- [BRIEF] Word for word, retype the first line of the records and every following line through the one containing "[zbozi.cz] (52, 2314)".

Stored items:
* * *
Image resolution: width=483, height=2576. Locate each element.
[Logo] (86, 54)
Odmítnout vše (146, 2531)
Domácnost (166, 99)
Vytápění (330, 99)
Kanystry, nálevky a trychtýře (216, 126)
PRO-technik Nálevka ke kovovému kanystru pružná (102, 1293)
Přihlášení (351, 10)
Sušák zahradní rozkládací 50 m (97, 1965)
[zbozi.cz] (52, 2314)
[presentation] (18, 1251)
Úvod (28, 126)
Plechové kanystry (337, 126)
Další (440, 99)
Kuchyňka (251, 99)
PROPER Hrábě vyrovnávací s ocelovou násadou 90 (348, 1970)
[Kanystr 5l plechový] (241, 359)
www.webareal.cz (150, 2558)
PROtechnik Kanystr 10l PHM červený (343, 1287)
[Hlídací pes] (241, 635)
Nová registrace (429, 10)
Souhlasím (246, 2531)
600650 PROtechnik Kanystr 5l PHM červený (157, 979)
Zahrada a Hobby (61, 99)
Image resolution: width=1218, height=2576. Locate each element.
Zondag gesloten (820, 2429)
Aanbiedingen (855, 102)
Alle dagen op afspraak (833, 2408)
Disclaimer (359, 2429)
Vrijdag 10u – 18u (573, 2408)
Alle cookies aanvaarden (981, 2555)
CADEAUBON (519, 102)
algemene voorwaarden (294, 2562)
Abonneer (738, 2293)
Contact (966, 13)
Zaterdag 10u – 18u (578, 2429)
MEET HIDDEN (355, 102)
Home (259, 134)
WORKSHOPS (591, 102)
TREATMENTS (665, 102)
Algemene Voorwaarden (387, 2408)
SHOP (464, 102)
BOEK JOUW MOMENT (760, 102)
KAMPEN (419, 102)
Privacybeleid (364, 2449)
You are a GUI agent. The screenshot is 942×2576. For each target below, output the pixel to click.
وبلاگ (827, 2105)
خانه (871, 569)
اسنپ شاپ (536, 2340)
* * *
- [COMPLETED TASK]
Image resolution: width=483, height=2576. Locate each element.
[Logo] (86, 54)
Odmítnout vše (146, 2531)
Domácnost (166, 99)
Vytápění (330, 99)
Kanystry, nálevky a trychtýře (216, 126)
PRO-technik Nálevka ke kovovému kanystru pružná (102, 1293)
Přihlášení (351, 10)
Sušák zahradní rozkládací 50 m (97, 1965)
[zbozi.cz] (52, 2314)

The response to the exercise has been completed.